Are There Prenatal Vitamins Needed To Be Taken During Week 37 Of Pregnancy?
Yes, essential vitamins need to be taken during week 37 of pregnancy to support maternal health and fetal development. Prenatal vitamins play a crucial role throughout pregnancy, according to the American College of Obstetricians and Gynecologists (ACOG).
Calcium is highly recommended, with a daily intake of 1,000 milligrams. Calcium is vital for maintaining the mother’s bone strength and helping the baby’s skeletal system prepare for birth. Calcium demands remain constant as the baby continues to develop strong bones.
Iron, at 27 milligrams, is essential for supporting red blood cell production and ensuring the baby receives adequate oxygen. Iron helps prevent anemia and maintains energy levels as delivery approaches.
Iodine, recommended at 220 micrograms daily, is crucial to support the development of your baby’s brain. Iodine aids in maintaining proper thyroid function and supports the final stages of neurological development.
Choline, at 450 milligrams daily, continues to be important for the baby’s brain and spinal cord health, supporting cognitive functions crucial after birth. Choline helps reduce the risk of birth defects related to the brain and spine.
Vitamin A is needed at 770 micrograms to support the baby’s skin, eyes, and organs development. Vitamin A aids the baby’s lung maturation, which is critical as the baby prepares for independent breathing after birth.
Vitamin C, at 85 milligrams, remains vital to strengthen the mother’s immune system and support tissue repair, especially as the body prepares for labor. Vitamin C assists in the absorption of iron, reducing the risk of anemia.
Vitamin D, recommended at 600 international units, ensures the mother and baby continue to absorb calcium effectively, contributing to healthy teeth and bones.
Vitamin B6, at 1.9 milligrams, supports the development of the baby’s brain and helps regulate the mother’s metabolism.
Vitamin B12, at 2.6 micrograms, assists in red blood cell formation and supports the development of the baby’s nervous system.
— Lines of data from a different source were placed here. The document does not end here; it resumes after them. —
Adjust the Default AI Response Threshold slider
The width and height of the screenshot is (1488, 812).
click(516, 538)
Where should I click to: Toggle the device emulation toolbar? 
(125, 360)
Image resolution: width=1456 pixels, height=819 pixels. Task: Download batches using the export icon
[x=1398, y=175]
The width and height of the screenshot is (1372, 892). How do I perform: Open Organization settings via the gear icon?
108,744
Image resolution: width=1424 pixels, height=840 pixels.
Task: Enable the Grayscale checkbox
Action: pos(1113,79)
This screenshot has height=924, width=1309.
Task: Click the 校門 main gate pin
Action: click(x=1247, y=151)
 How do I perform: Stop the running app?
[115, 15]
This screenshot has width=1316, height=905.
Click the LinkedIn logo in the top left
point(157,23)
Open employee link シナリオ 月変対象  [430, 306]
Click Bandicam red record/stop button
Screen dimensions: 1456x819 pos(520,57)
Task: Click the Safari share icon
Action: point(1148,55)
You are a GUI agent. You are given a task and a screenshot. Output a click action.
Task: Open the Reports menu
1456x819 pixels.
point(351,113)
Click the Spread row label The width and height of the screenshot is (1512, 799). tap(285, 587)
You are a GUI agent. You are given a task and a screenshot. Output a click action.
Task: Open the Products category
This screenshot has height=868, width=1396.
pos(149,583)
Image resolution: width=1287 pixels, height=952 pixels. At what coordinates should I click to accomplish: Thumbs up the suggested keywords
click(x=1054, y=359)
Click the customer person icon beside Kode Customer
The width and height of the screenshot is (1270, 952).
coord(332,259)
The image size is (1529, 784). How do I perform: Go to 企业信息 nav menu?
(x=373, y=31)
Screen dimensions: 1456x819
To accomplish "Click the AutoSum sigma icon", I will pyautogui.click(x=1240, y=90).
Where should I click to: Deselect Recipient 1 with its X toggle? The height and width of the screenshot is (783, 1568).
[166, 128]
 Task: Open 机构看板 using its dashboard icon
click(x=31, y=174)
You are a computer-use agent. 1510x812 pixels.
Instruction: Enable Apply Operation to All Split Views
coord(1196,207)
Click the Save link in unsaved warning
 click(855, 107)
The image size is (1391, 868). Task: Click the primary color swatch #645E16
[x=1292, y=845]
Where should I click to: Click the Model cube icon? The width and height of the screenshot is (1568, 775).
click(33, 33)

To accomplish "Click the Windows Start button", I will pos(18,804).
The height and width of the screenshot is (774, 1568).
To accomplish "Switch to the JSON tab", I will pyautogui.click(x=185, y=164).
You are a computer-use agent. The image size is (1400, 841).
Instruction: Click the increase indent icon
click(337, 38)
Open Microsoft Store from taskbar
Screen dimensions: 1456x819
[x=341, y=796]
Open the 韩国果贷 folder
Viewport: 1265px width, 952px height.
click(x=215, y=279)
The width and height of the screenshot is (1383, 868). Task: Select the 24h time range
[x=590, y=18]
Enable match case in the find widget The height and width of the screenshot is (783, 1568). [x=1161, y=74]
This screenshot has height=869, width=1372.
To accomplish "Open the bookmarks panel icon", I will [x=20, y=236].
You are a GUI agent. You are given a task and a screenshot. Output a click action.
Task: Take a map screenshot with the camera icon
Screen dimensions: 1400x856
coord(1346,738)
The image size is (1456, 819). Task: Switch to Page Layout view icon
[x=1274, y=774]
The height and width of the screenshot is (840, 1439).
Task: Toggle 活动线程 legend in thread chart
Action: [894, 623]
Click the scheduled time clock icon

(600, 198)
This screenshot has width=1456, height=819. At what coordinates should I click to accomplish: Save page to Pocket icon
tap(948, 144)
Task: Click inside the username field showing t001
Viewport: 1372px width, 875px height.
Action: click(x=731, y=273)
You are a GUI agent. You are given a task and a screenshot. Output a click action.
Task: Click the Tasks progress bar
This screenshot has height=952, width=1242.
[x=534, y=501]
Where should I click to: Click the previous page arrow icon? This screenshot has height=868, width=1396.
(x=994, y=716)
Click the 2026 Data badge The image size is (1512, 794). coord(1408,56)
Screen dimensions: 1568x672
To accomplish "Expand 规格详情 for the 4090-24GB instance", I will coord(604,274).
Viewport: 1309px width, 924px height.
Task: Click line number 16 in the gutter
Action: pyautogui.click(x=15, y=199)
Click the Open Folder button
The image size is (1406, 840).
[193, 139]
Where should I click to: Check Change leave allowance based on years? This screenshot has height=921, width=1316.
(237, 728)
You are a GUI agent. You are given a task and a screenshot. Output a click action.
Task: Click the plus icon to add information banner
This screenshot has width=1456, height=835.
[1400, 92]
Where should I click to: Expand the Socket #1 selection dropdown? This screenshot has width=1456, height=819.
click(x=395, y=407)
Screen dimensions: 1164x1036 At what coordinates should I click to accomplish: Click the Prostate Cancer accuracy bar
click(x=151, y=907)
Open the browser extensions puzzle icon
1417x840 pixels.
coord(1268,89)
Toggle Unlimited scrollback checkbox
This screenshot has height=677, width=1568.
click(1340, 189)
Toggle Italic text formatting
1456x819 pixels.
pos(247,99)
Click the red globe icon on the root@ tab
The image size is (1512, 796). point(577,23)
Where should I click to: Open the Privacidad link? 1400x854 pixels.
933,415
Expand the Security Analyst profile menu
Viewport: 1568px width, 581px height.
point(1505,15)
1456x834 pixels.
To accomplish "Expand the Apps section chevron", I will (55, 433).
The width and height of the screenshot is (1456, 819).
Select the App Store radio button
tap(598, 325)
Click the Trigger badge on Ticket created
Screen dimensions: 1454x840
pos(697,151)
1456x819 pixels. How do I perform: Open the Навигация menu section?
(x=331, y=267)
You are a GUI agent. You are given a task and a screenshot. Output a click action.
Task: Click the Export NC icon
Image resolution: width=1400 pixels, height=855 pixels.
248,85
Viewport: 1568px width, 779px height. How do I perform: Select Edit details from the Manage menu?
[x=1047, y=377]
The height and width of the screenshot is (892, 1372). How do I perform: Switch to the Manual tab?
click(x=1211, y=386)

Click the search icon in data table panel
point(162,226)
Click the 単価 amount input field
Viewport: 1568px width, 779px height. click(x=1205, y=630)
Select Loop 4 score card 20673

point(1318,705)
Folic acid, recommended at 400 micrograms, supports cell division and tissue growth as the baby prepares for birth.
Consult your healthcare provider for the right 37-week prenatal vitamins or additional supplements you need.
What Does Parenting Styles Suggest About 37 Weeks Pregnant?
Parenting Styles highlights the importance of recognizing nesting behavior as a sign of impending labor. Oxytocin levels rise in early labor, often prompting social interactions like sharing with family or engaging in care-taking and nest-building activities, according to a 2020 study titled “Birth as a neuro-psycho-social event: An integrative model of maternal experiences and their relation to neurohormonal events during childbirth,” by Kerstin Uvnas-Moberg et al., published in Plos One.
“Right before labor began, I suddenly felt the urge to organize my entire closet at midnight. It was amusing. Now I understand it was an early labor sign,” says Pamela Li, Founder and Editor-in-Chief of Parenting Styles.
Congratulations on reaching 37 weeks of pregnancy and preparing for your baby’s arrival!